LUTTIG, Circuit Judge:

This admiralty case arises out of a collision involving a tug, a tow, and a Navy ship. Following the collision, the owner of the tow and its insurance company filed suit against the owner of the tug and the United States. The district court found both the tug and the Navy ship at fault for the collision and apportioned liability equally between the owner of the tug and the United States. The court awarded damages, but declined to award prejudgment interest. The defendants appeal the district court’s apportionment of liability and its damages award. The plaintiffs appeal the district court’s refusal to award prejudgment interest. We affirm the apportionment of liability, vacate the damages award and the denial of the motion for prejudgment interest, and remand the case to the district court.

I.

In the early morning of March 24, 1989, the USS MOUNT BAKER, a Navy ammunition ship, collided with the TMI-96, an unmanned tank barge owned by Transerve Marine, Inc. (“Transerve Marine”). At the time of the collision, the USS MOUNT BAKER was engaged in a search and rescue mission near the Chesapeake Bay with four other Coast Guard and Navy ships. The TMI-96 was transporting fertilizer from the Gulf of Mexico to Virginia, and was in tow of the STARCRESCENT, a tugboat owned by Allied Towing Corporation (“Allied Towing”). Both the USS MOUNT BAKER and the TMI-96 sustained damages in the collision.

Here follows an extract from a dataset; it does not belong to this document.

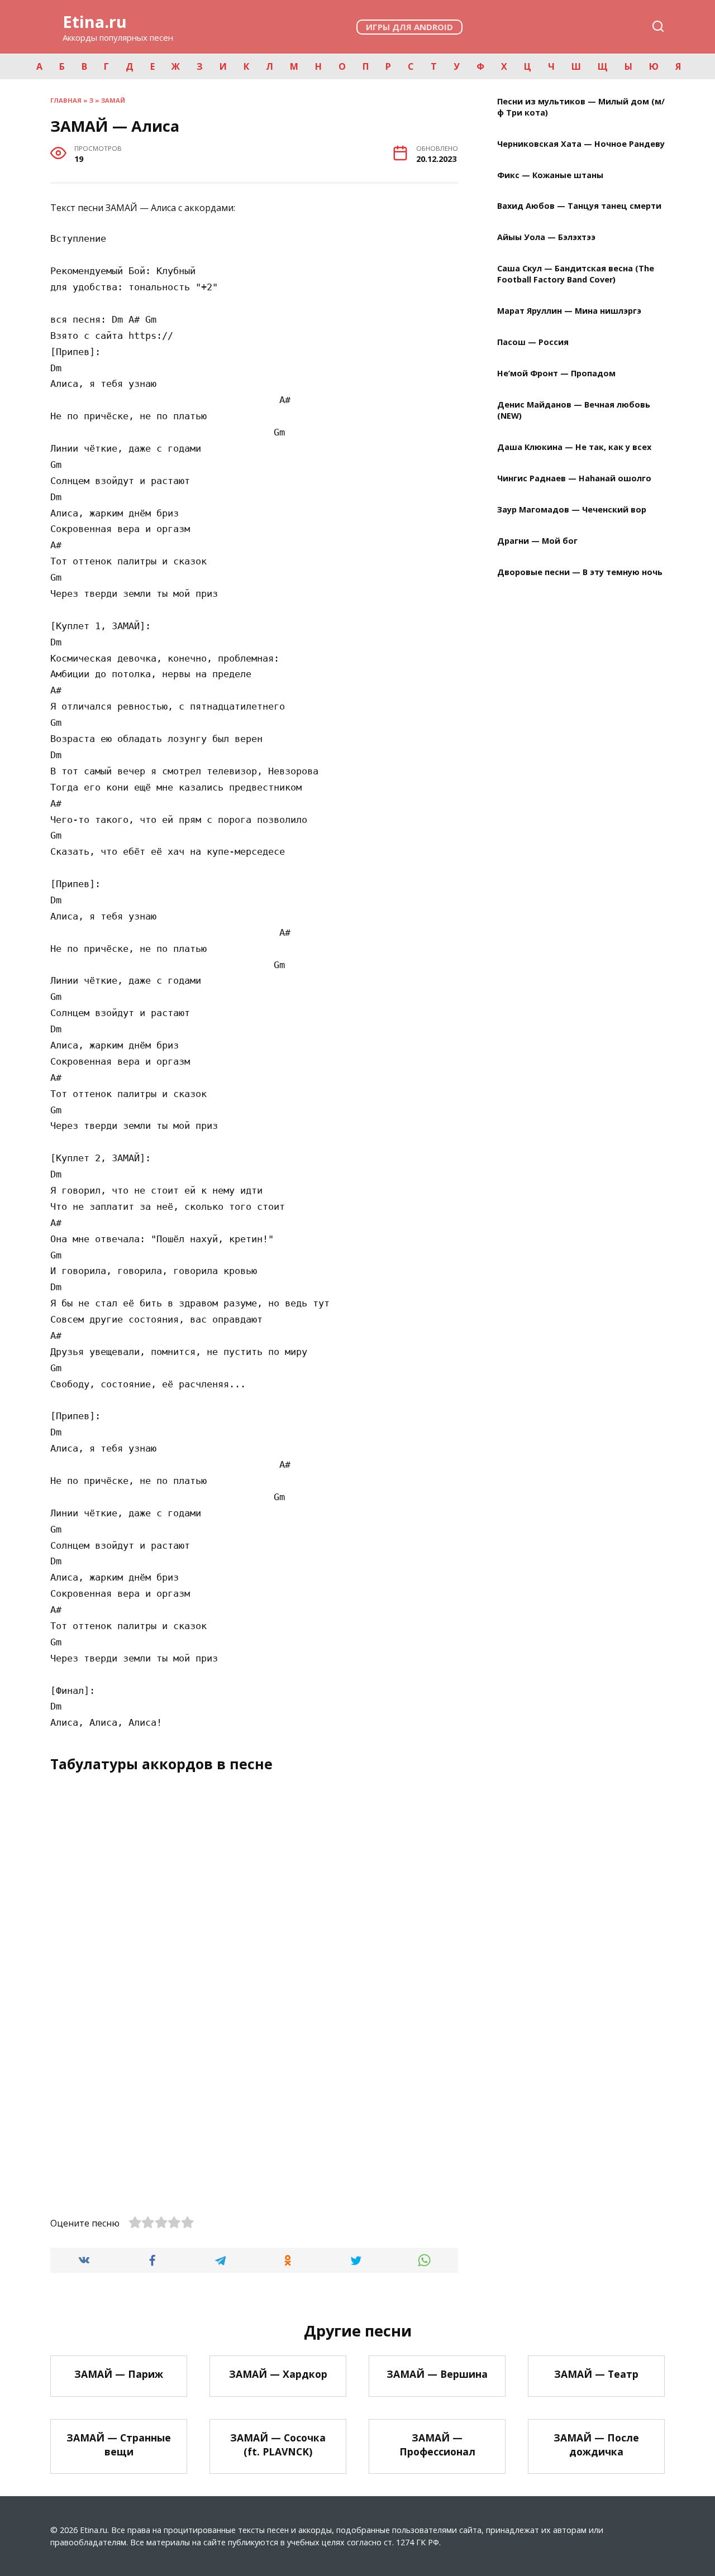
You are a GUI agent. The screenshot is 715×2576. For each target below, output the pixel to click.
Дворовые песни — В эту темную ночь (579, 572)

The TMI-96 was insured by United States Fire Insurance Co. (“U.S. Fire”). Transerve Marine recovered $482,000 from U.S. Fire following the collision,1 and then sold the TMI-96. Thereafter, U.S. Fire filed a subrogation claim against the STARCRESCENT, Allied Towing, and the United States.2 Allied Towing answered U.S. Fire’s complaint and filed a cross-claim against the United States. The United States answered the complaint and filed cross-claims against Allied Towing and the STARCRESCENT.

Transerve Marine then filed an intervening complaint, seeking to recover the costs of repairs beyond those covered by its insurance policy with U.S. Fire. Allied Towing and the United States answered this complaint as well, and the United States [823]*823filed a counterclaim against Transerve Marine.

On October 9, 1990, following a five-day bench trial, the district court found both the STARCRESCENT and the USS MOUNT BAKER at fault for the collision, and apportioned liability equally between Allied Towing and the United States. The court found that at the time of the collision the USS MOUNT BAKER was not making proper use of its radar, was not sounding fog signals, and was travelling at an excessive speed. As for the STARCRESCENT, the court found that its use of a 2000-foot tow line was unnecessarily risky; that it failed to make proper use of its radar, was not sounding fog signals, and was travel-ling at an excessive speed; and that the captain of the tug did not attempt to make radio contact with the USS MOUNT BAKER. The court found that the TMI-96 was not at fault.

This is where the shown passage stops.